» Passage:
Content starts

SqlAlchemy TIMESTAMP 'on update' extra

Simone Bronzini picture Simone Bronzini · Nov 16, 2015 · Viewed 13.7k times · Source

I am using SqlAlchemy on python3.4.3 to manage a MySQL database. I was creating a table with:

from datetime import datetime

from sqlalchemy import Column, text, create_engine
from sqlalchemy.types import TIMESTAMP
from sqlalchemy.dialects.mysql import BIGINT
from sqlalchemy.ext.declarative import declarative_base

Base = declarative_base()
class MyClass(Base):

  __tablename__ = 'my_class'

  id = Column(BIGINT(unsigned=True), primary_key=True)
  created_at = Column(TIMESTAMP, default=datetime.utcnow, nullable=False)
  updated_at = Column(TIMESTAMP, default=datetime.utcnow, onupdate=datetime.utcnow, nullable=False)
  param1 = Column(BIGINT(unsigned=True), server_default=text('0'), nullable=False)

when I create this table with:

engine = create_engine('{dialect}://{user}:{password}@{host}/{name}'.format(**utils.config['db']))
Base.metadata.create_all(engine)

Content ends

» Exercises:
a. Echo the post from "when I create" up to and including "Base.metadata.create_all(engine)".
b. According to the post, which version of Python is SqlAlchemy being used on?
The records are separate material and are not part of the post.

Collected data
Content starts

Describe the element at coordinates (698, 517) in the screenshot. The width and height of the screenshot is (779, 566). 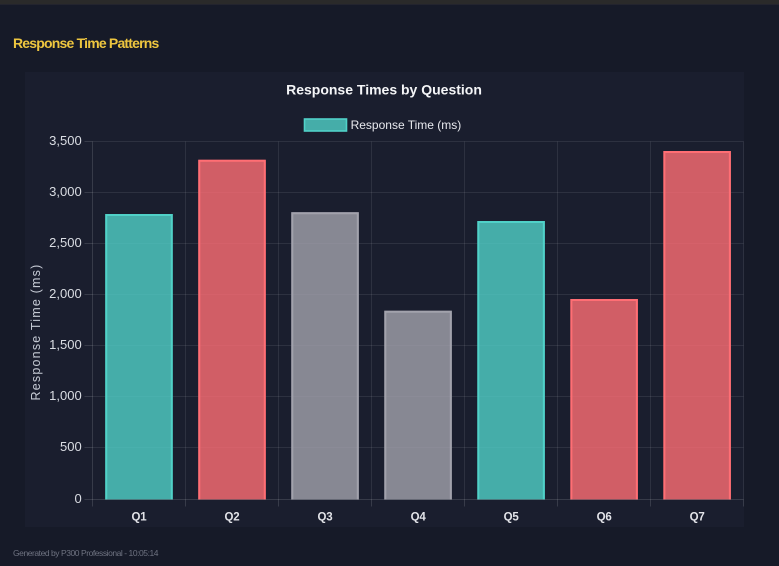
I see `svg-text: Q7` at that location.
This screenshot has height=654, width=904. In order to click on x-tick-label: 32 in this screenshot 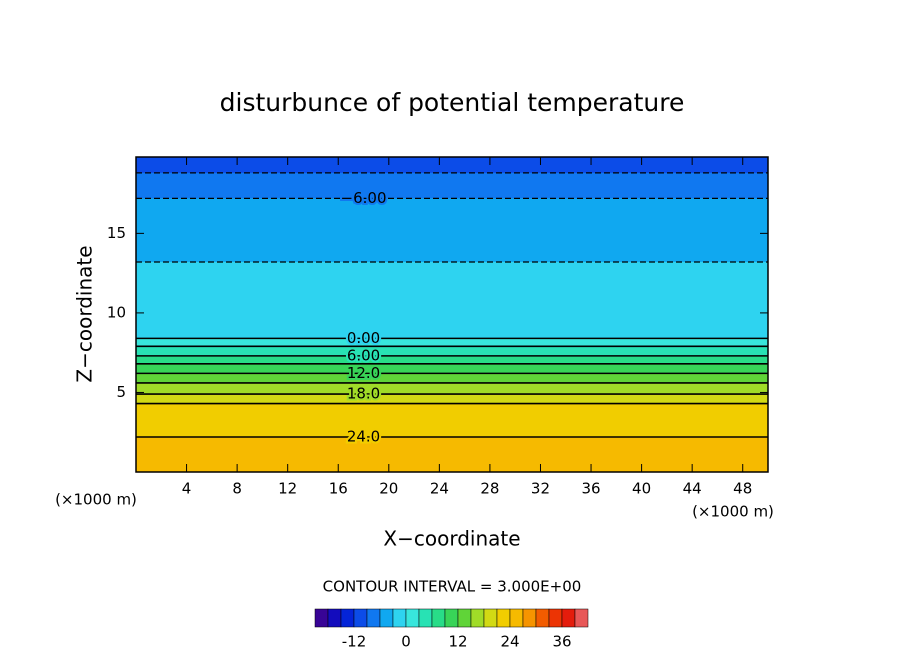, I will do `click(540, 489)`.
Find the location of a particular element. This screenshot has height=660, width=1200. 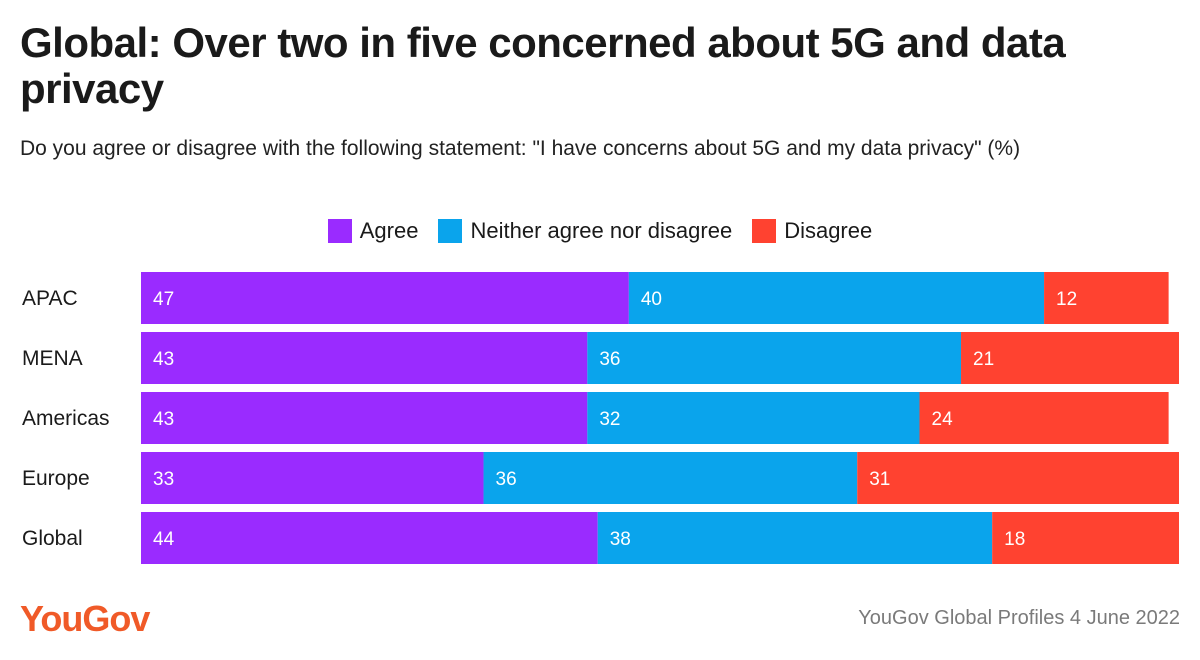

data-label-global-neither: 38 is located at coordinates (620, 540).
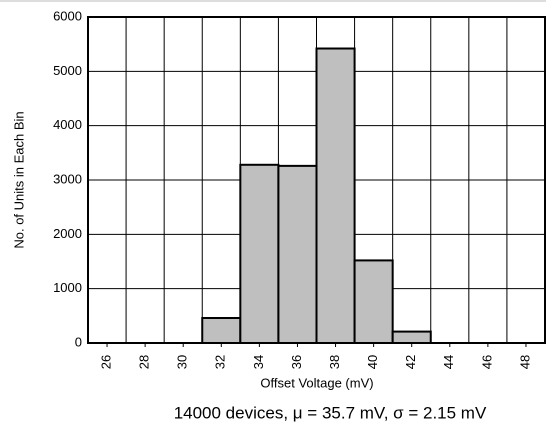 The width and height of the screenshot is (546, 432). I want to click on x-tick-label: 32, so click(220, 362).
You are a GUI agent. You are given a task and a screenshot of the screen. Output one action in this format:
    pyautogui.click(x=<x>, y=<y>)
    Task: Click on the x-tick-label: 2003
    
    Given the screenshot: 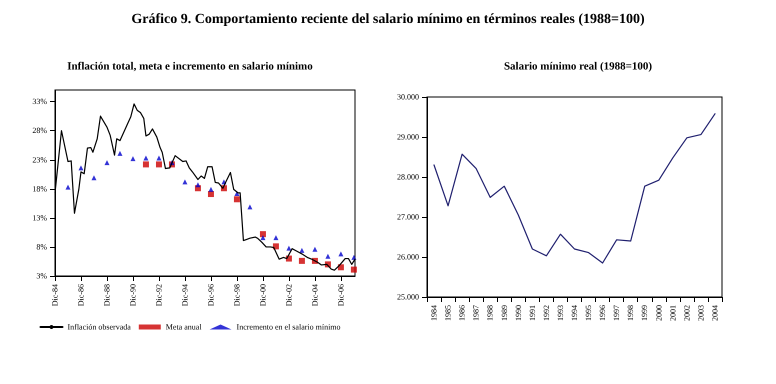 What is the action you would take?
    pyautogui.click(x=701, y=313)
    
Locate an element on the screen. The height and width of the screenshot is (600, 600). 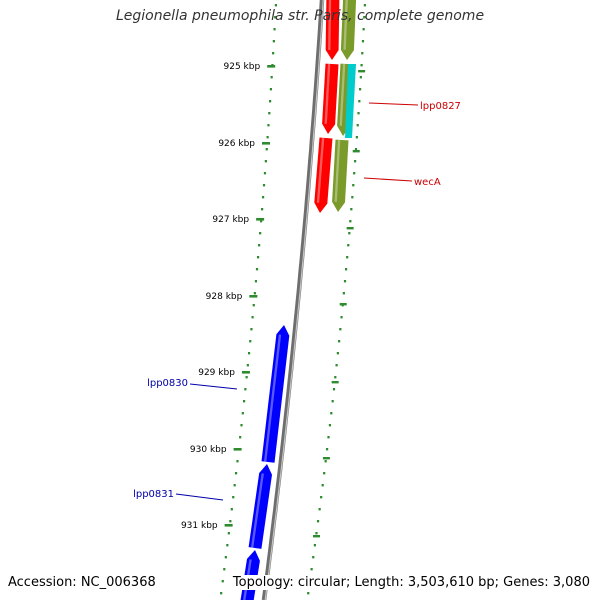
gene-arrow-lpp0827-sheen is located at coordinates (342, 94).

Content ends

» Solution set:
a.
when I create this table with:

engine = create_engine('{dialect}://{user}:{password}@{host}/{name}'.format(**utils.config['db']))
Base.metadata.create_all(engine)

b. Python 3.4.3.